Ciutat Vella is sharply sectioned into four similar-sized parts, like an airline food tray.

Ciutat Vella, the old city, is a permeable urban core that can be easily entered from any point along its perimeter. Since there are no gates, no arches, no way points through the remains of ancient walls, it is not readily recognizable unless you know where it starts and ends. Our bodies venture into old Barcelona in the same way our minds access data in the digital age, indifferent to distinctions of history or context.

We do not know if past Barcelonans were aware when they crossed into the Raval or the Gòtic, whether their brains went click as they passed from a 19th century street to one from the Middle Ages; nowadays the lines are blurred. A shopper on Portal de l’Àngel, in medieval turf, could be on an extended browse that started on Passeig de Gràcia. Students at the Faculty of Geography and History could care less about acquiring intellectual capital in the long-stigmatized, déclassé Raval. I have never heard the beach at Barceloneta described as “Baroque”, which, in terms of human construction, it most definitely is. The break between old Barcelona and new, in urban and historical terms, is barely registered.
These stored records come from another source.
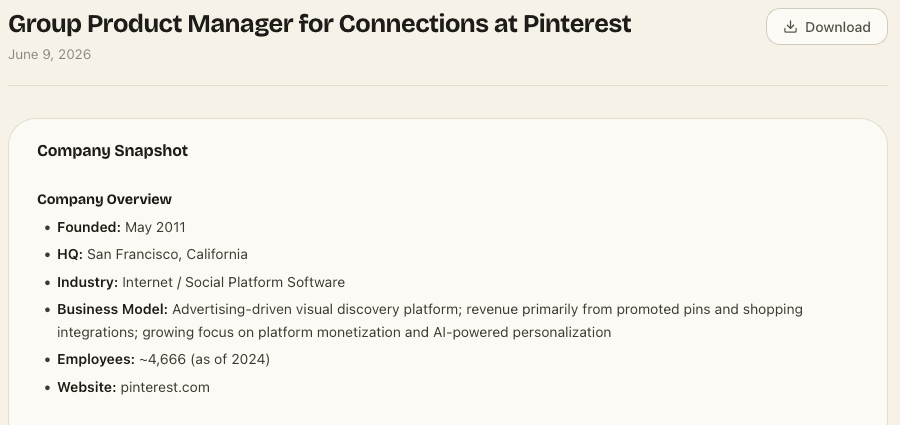Viewport: 900px width, 425px height.
Task: Click the word 'Connections' in the title
Action: (x=413, y=24)
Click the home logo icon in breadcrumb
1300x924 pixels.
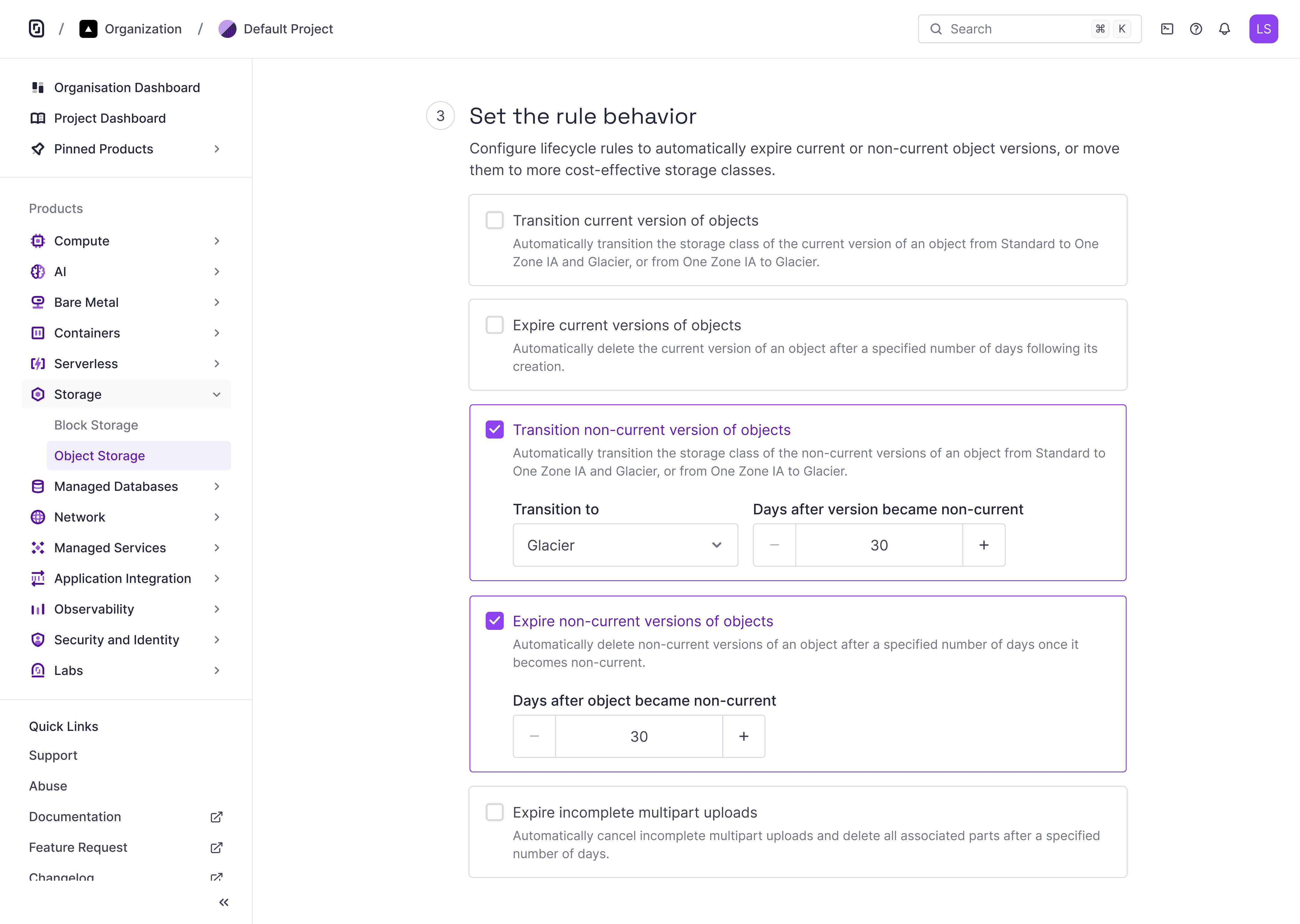(x=36, y=29)
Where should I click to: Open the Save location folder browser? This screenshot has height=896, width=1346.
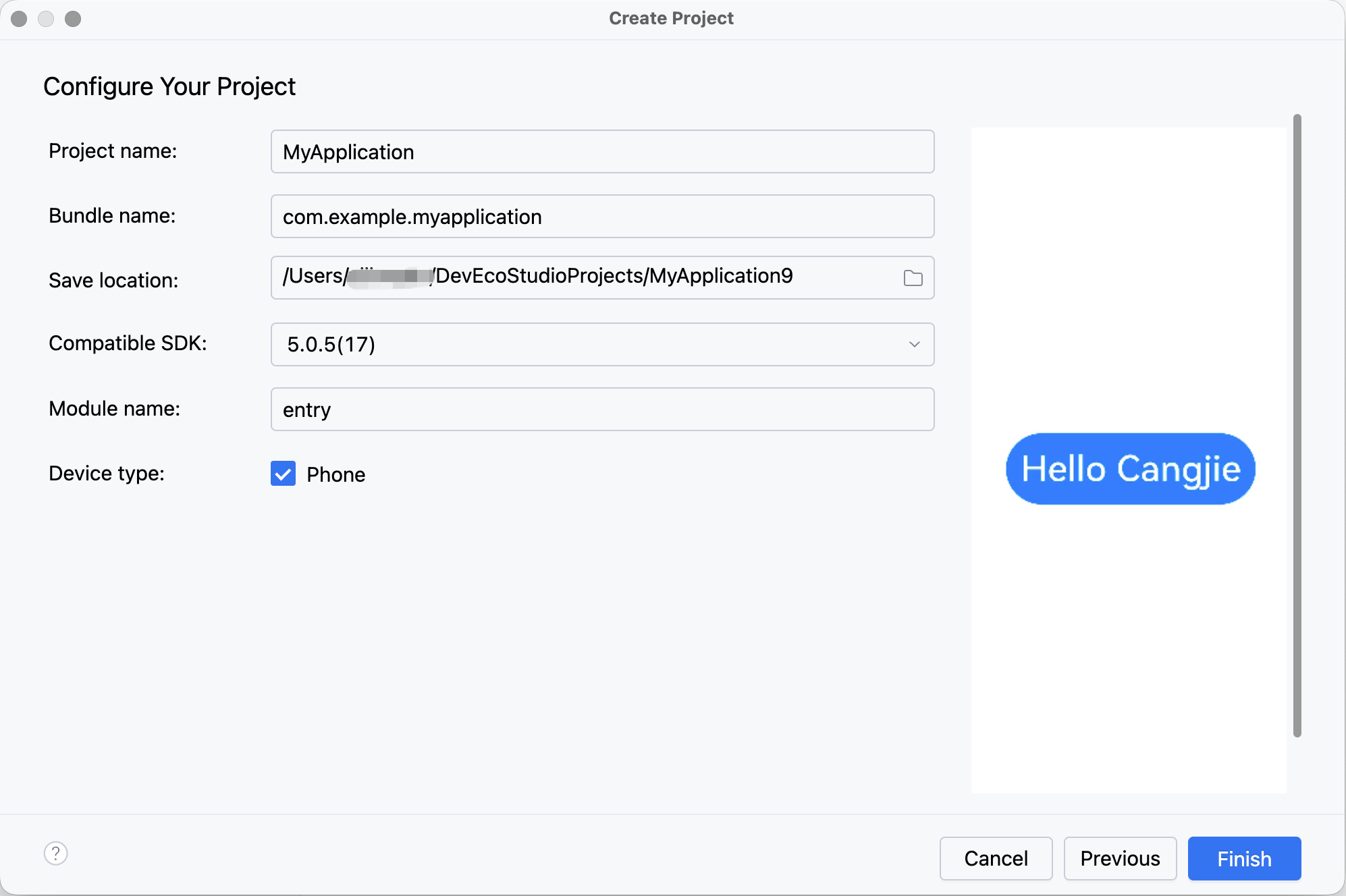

The mental melange is unusual if you think just how neatly Ciutat Vella is set off. Barcelona’s Rondes, as the name suggests, were broad perimeter boulevards that ran outside the city walls, the last iterations of which were built in the 1300s. Later roads, like along the port, enhanced this separation, turning the entire outside edge of the old city into a flurry of motorized vehicles. The only exception, where a car-less expanse spans old and new, is recent: the section of Ronda Sant Antoni where the temporary market was housed while the handsome Sant Antoni market was being reformed.

Just as Ciutat Vella stands apart, it too is sharply sectioned into four similar-sized parts, like an airline food tray. The result is unusual, compared to most Old World cities: these four quarters actually make up a whole (the same could be said about the oval Roman city, nestled inside the Gòtic, also sliced into four). Other cities have a Latin quarter here or an ethnic quarter there, but never get past the fractions. Before the medieval walls were demolished in the 1850s, this was Barcelona. In terms of built space there was nothing more.

Each part of the quartet, like members of a combo sitting straight in distinct chairs, is separated by broad avenues; there is no merging here either. At no point does any one quarter mesh into another: the Rambla
separates the Raval from the Gòtic; the Gòtic arbitrarily ends where Via Laietana storms through, barely a century old; Barceloneta is on the other side of the Estació de França terminal, far from El Born. The only arguable sections straddle the water side of Pla de Palau, with cava bars and electronics bazaars tucked in amongst monumental 19th century buildings like Els Porxos d’en Xifré, with its Masonic motifs.

Since we have become dulled to the details, we fail to take any pleasure from the subtle play between past and present. Barcelona’s oldest quartet once harmonized on a lot of keys, back in the day. Each touched upon the waters of the Mediterranean, which a few millennia ago were closer in, until erosion and the encroachment of the port pushed them back. Santa Maria del Mar was originally Santa Maria de las Arenes [of the Sands], which leaves no doubt: it was a beach church. We are told that the liquid now exiting the polar icecaps will reverse this outward trend, though no one dares ask how or to what effect.